Task directions - Transcribe the passage on Brazilian exports to the PRC from "A slower-growing economy" to "half of the year.".

Excerpt provided -
● ● ● ● ●

The People’s Republic of China’s (PRC) rapid recovery from the coronavirus disease (COVID-19) shock has helped the Brazilian economy. The PRC is Brazil's main trading partner, purchasing 34% of Brazilian exports and generating a bilateral trade surplus for Brazil of approximately $33 billion in 2020. As the Chinese economy bounced back from the crisis, its demand for Brazilian products grew substantially—especially for soybean and iron ore, which together represent more than 65% of Brazilian exports to that country.

But a series of recent news casts doubts on the strength of Brazilian exports to the PRC in the coming months. First, partly owing to the PRC’s draconian response of locking down areas to stamp out continued small outbreaks and the resulting disruptions to supply chains, the Chinese economy may grow less than previously expected in the last quarter of the year. It is worth remembering that this was how the COVID-19 crisis first materialized in Brazil in the first quarter of 2020—when Brazilian companies began to experience problems in their supply chains due to production curbs in the PRC, which was facing its first lockdown.

An additional threat to the PRC’s recovery comes from the debt problems currently afflicting its real estate market, starting with the top-selling developer Evergrande. If the property sector woes were to intensify or even result in a fully-fledged crisis, the impact on growth could be substantial.

A slower-growing economy will likely be reflected in lower imports in the PRC. For instance, demand for beef can be expected to fall, with negative repercussions on imports—which account for 25% of Chinese beef consumption and come primarily from countries like Brazil, Argentina, and Uruguay. Swings in the PRC’s pork meat market also pose risks for Brazil’s exports. A collapse in the sector’s profitability, possible new outbreaks of African swine fever, and a sharp rise in wheat feed use suggest the PRC's soybean imports are set to fall sharply in late 2021, after strong growth in the first half of the year.

● ● ● ● ●

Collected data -
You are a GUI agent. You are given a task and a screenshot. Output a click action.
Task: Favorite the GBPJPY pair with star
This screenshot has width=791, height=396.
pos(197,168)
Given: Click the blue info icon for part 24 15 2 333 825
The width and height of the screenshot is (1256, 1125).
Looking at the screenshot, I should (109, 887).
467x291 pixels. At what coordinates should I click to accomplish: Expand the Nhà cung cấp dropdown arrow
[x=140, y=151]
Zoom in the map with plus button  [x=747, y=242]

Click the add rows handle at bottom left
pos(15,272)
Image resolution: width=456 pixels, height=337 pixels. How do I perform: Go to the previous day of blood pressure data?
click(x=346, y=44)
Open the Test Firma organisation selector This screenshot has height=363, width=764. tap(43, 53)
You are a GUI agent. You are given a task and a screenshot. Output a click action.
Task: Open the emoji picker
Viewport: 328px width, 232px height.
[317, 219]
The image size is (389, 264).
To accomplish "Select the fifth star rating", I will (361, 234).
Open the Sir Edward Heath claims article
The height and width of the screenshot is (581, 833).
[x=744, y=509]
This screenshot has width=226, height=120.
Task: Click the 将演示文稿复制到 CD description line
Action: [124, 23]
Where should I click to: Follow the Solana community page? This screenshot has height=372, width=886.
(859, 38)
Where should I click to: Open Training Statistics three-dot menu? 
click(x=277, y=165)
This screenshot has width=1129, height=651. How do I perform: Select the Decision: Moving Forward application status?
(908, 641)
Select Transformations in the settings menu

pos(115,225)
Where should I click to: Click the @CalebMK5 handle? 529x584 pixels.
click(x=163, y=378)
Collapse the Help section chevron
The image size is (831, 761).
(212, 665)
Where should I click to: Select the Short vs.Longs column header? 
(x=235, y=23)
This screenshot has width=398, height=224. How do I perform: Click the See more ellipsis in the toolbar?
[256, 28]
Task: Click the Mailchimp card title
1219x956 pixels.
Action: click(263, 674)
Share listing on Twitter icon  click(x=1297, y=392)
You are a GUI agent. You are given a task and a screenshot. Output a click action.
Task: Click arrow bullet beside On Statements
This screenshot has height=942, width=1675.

● ● ● ● ●

Answer to the problem -
A slower-growing economy will likely be reflected in lower imports in the PRC. For instance, demand for beef can be expected to fall, with negative repercussions on imports—which account for 25% of Chinese beef consumption and come primarily from countries like Brazil, Argentina, and Uruguay. Swings in the PRC’s pork meat market also pose risks for Brazil’s exports. A collapse in the sector’s profitability, possible new outbreaks of African swine fever, and a sharp rise in wheat feed use suggest the PRC's soybean imports are set to fall sharply in late 2021, after strong growth in the first half of the year.